● Work task
Each entry is to be transcribed exactly, with nothing added or dropped.

Stored data:
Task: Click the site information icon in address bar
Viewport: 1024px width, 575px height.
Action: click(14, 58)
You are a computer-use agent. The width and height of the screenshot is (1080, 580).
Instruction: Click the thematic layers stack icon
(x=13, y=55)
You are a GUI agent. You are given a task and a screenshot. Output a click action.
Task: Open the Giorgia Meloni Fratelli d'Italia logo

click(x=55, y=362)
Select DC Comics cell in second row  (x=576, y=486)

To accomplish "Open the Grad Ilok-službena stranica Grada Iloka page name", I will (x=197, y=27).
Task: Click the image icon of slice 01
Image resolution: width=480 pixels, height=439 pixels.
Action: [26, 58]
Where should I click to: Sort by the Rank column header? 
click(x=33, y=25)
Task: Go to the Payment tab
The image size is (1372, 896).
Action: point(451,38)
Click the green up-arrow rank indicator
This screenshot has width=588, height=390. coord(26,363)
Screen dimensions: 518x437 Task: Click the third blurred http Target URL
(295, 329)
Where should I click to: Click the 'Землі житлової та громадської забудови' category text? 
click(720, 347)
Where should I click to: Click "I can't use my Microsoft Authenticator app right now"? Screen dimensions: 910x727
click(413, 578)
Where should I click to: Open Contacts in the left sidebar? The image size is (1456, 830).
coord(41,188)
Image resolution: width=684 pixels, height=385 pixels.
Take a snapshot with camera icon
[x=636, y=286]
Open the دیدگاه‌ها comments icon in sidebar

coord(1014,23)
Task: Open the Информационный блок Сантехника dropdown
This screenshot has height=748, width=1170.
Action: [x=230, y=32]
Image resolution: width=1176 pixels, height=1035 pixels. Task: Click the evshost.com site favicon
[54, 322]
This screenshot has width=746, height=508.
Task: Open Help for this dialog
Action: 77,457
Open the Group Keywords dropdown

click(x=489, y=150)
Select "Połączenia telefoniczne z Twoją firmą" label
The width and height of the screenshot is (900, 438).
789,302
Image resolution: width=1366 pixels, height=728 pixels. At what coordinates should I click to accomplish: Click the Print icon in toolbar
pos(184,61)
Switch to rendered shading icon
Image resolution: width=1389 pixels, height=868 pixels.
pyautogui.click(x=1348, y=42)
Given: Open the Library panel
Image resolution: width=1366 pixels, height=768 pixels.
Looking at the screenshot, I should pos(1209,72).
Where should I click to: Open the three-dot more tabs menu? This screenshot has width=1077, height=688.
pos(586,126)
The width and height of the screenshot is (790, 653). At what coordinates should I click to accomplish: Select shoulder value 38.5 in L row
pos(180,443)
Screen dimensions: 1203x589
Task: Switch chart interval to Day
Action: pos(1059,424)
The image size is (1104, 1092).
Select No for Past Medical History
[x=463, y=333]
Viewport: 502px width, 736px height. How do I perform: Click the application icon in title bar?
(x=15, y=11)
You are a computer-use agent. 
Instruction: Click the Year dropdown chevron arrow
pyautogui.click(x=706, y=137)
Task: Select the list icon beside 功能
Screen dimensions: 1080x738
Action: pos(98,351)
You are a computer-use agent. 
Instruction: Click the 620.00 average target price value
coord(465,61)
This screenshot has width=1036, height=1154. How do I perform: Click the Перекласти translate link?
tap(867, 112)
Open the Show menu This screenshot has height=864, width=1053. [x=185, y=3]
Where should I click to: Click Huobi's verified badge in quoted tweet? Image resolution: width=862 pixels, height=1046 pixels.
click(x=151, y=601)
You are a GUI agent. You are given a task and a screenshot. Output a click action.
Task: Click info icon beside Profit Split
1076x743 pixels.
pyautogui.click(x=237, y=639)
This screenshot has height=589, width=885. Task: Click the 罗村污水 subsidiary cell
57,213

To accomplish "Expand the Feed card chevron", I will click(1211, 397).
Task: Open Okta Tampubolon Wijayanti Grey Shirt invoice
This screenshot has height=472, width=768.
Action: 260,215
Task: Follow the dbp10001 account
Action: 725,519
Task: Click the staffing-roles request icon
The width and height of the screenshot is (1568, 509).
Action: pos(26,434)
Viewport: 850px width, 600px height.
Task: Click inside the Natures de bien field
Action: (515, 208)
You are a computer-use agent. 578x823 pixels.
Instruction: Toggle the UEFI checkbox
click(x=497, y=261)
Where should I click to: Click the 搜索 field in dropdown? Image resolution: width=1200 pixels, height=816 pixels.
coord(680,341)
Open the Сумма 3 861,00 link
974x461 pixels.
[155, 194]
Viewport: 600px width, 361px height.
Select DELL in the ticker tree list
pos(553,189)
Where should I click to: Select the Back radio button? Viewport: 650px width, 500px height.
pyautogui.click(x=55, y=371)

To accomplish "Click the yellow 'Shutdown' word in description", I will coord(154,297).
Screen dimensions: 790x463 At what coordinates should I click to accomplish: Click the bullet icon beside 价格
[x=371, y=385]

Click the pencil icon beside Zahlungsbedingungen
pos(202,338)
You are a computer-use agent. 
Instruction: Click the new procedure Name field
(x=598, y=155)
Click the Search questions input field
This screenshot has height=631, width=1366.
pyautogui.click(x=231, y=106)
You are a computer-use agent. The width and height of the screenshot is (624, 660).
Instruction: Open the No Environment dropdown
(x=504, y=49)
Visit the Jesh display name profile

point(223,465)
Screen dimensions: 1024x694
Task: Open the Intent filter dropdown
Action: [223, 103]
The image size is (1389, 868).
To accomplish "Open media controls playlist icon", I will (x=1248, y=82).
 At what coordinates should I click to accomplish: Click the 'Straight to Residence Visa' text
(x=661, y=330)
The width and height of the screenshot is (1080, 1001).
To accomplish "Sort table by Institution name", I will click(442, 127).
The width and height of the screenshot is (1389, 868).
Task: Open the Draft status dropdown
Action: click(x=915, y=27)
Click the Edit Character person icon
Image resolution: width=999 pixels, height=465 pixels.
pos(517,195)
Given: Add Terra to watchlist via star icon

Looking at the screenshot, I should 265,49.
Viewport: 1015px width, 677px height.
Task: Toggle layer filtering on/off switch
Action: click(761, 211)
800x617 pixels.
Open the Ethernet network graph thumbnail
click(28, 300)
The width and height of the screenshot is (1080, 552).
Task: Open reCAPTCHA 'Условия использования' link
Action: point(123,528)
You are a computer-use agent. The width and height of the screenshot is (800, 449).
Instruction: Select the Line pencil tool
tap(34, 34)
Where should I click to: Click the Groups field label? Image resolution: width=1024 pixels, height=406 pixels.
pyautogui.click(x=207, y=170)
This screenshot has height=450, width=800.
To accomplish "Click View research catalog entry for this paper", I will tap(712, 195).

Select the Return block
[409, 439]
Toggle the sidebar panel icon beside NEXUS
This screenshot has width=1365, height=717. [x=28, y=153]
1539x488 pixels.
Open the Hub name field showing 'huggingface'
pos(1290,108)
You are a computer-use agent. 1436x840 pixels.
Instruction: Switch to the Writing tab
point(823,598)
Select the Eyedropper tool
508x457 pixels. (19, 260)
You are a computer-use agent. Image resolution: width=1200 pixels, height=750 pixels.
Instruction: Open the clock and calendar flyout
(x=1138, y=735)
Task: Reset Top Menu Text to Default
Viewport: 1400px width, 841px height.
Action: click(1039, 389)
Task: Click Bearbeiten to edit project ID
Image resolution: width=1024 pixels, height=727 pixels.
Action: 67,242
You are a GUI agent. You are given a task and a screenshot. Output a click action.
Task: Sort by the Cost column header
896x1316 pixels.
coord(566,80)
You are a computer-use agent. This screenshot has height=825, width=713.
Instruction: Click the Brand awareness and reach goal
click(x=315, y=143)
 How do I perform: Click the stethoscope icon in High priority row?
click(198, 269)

● Task result
Task: Click the site information icon in address bar
Viewport: 1024px width, 575px height.
Action: click(14, 58)
You are a computer-use agent. The width and height of the screenshot is (1080, 580).
Instruction: Click the thematic layers stack icon
(x=13, y=55)
You are a GUI agent. You are given a task and a screenshot. Output a click action.
Task: Open the Giorgia Meloni Fratelli d'Italia logo

click(x=55, y=362)
Select DC Comics cell in second row  (x=576, y=486)

To accomplish "Open the Grad Ilok-službena stranica Grada Iloka page name", I will (x=197, y=27).
Task: Click the image icon of slice 01
Image resolution: width=480 pixels, height=439 pixels.
Action: [26, 58]
Where should I click to: Sort by the Rank column header? 
click(x=33, y=25)
Task: Go to the Payment tab
The image size is (1372, 896).
Action: point(451,38)
Click the green up-arrow rank indicator
This screenshot has width=588, height=390. coord(26,363)
Screen dimensions: 518x437 Task: Click the third blurred http Target URL
(295, 329)
Where should I click to: Click the 'Землі житлової та громадської забудови' category text? 
click(720, 347)
Where should I click to: Click "I can't use my Microsoft Authenticator app right now"? Screen dimensions: 910x727
click(413, 578)
Where should I click to: Open Contacts in the left sidebar? The image size is (1456, 830).
coord(41,188)
Image resolution: width=684 pixels, height=385 pixels.
Take a snapshot with camera icon
[x=636, y=286]
Open the دیدگاه‌ها comments icon in sidebar

coord(1014,23)
Task: Open the Информационный блок Сантехника dropdown
This screenshot has height=748, width=1170.
Action: [x=230, y=32]
Image resolution: width=1176 pixels, height=1035 pixels. Task: Click the evshost.com site favicon
[54, 322]
This screenshot has width=746, height=508.
Task: Open Help for this dialog
Action: 77,457
Open the Group Keywords dropdown

click(x=489, y=150)
Select "Połączenia telefoniczne z Twoją firmą" label
The width and height of the screenshot is (900, 438).
789,302
Image resolution: width=1366 pixels, height=728 pixels. At what coordinates should I click to accomplish: Click the Print icon in toolbar
pos(184,61)
Switch to rendered shading icon
Image resolution: width=1389 pixels, height=868 pixels.
pyautogui.click(x=1348, y=42)
Given: Open the Library panel
Image resolution: width=1366 pixels, height=768 pixels.
Looking at the screenshot, I should pos(1209,72).
Where should I click to: Open the three-dot more tabs menu? This screenshot has width=1077, height=688.
pos(586,126)
The width and height of the screenshot is (790, 653). At what coordinates should I click to accomplish: Select shoulder value 38.5 in L row
pos(180,443)
Screen dimensions: 1203x589
Task: Switch chart interval to Day
Action: pos(1059,424)
The image size is (1104, 1092).
Select No for Past Medical History
[x=463, y=333]
Viewport: 502px width, 736px height. How do I perform: Click the application icon in title bar?
(x=15, y=11)
You are a computer-use agent. 
Instruction: Click the Year dropdown chevron arrow
pyautogui.click(x=706, y=137)
Task: Select the list icon beside 功能
Screen dimensions: 1080x738
Action: pos(98,351)
You are a computer-use agent. 
Instruction: Click the 620.00 average target price value
coord(465,61)
This screenshot has width=1036, height=1154. How do I perform: Click the Перекласти translate link?
tap(867, 112)
Open the Show menu This screenshot has height=864, width=1053. [x=185, y=3]
Where should I click to: Click Huobi's verified badge in quoted tweet? Image resolution: width=862 pixels, height=1046 pixels.
click(x=151, y=601)
You are a GUI agent. You are given a task and a screenshot. Output a click action.
Task: Click info icon beside Profit Split
1076x743 pixels.
pyautogui.click(x=237, y=639)
This screenshot has height=589, width=885. Task: Click the 罗村污水 subsidiary cell
57,213

To accomplish "Expand the Feed card chevron", I will click(1211, 397).
Task: Open Okta Tampubolon Wijayanti Grey Shirt invoice
This screenshot has height=472, width=768.
Action: 260,215
Task: Follow the dbp10001 account
Action: 725,519
Task: Click the staffing-roles request icon
The width and height of the screenshot is (1568, 509).
Action: pos(26,434)
Viewport: 850px width, 600px height.
Task: Click inside the Natures de bien field
Action: (515, 208)
You are a computer-use agent. 578x823 pixels.
Instruction: Toggle the UEFI checkbox
click(x=497, y=261)
Where should I click to: Click the 搜索 field in dropdown? Image resolution: width=1200 pixels, height=816 pixels.
coord(680,341)
Open the Сумма 3 861,00 link
974x461 pixels.
[155, 194]
Viewport: 600px width, 361px height.
Select DELL in the ticker tree list
pos(553,189)
Where should I click to: Select the Back radio button? Viewport: 650px width, 500px height.
pyautogui.click(x=55, y=371)

To accomplish "Click the yellow 'Shutdown' word in description", I will coord(154,297).
Screen dimensions: 790x463 At what coordinates should I click to accomplish: Click the bullet icon beside 价格
[x=371, y=385]

Click the pencil icon beside Zahlungsbedingungen
pos(202,338)
You are a computer-use agent. 
Instruction: Click the new procedure Name field
(x=598, y=155)
Click the Search questions input field
This screenshot has height=631, width=1366.
pyautogui.click(x=231, y=106)
You are a computer-use agent. The width and height of the screenshot is (624, 660).
Instruction: Open the No Environment dropdown
(x=504, y=49)
Visit the Jesh display name profile

point(223,465)
Screen dimensions: 1024x694
Task: Open the Intent filter dropdown
Action: [223, 103]
The image size is (1389, 868).
To accomplish "Open media controls playlist icon", I will (x=1248, y=82).
 At what coordinates should I click to accomplish: Click the 'Straight to Residence Visa' text
(x=661, y=330)
The width and height of the screenshot is (1080, 1001).
To accomplish "Sort table by Institution name", I will click(442, 127).
The width and height of the screenshot is (1389, 868).
Task: Open the Draft status dropdown
Action: click(x=915, y=27)
Click the Edit Character person icon
Image resolution: width=999 pixels, height=465 pixels.
pos(517,195)
Given: Add Terra to watchlist via star icon

Looking at the screenshot, I should 265,49.
Viewport: 1015px width, 677px height.
Task: Toggle layer filtering on/off switch
Action: click(761, 211)
800x617 pixels.
Open the Ethernet network graph thumbnail
click(28, 300)
The width and height of the screenshot is (1080, 552).
Task: Open reCAPTCHA 'Условия использования' link
Action: point(123,528)
You are a computer-use agent. The width and height of the screenshot is (800, 449).
Instruction: Select the Line pencil tool
tap(34, 34)
Where should I click to: Click the Groups field label? Image resolution: width=1024 pixels, height=406 pixels.
pyautogui.click(x=207, y=170)
This screenshot has height=450, width=800.
To accomplish "Click View research catalog entry for this paper", I will tap(712, 195).

Select the Return block
[409, 439]
Toggle the sidebar panel icon beside NEXUS
This screenshot has width=1365, height=717. [x=28, y=153]
1539x488 pixels.
Open the Hub name field showing 'huggingface'
pos(1290,108)
You are a computer-use agent. 1436x840 pixels.
Instruction: Switch to the Writing tab
point(823,598)
Select the Eyedropper tool
508x457 pixels. (19, 260)
You are a computer-use agent. Image resolution: width=1200 pixels, height=750 pixels.
Instruction: Open the clock and calendar flyout
(x=1138, y=735)
Task: Reset Top Menu Text to Default
Viewport: 1400px width, 841px height.
Action: click(1039, 389)
Task: Click Bearbeiten to edit project ID
Image resolution: width=1024 pixels, height=727 pixels.
Action: 67,242
You are a GUI agent. You are given a task and a screenshot. Output a click action.
Task: Sort by the Cost column header
896x1316 pixels.
coord(566,80)
You are a computer-use agent. This screenshot has height=825, width=713.
Instruction: Click the Brand awareness and reach goal
click(x=315, y=143)
 How do I perform: Click the stethoscope icon in High priority row?
click(198, 269)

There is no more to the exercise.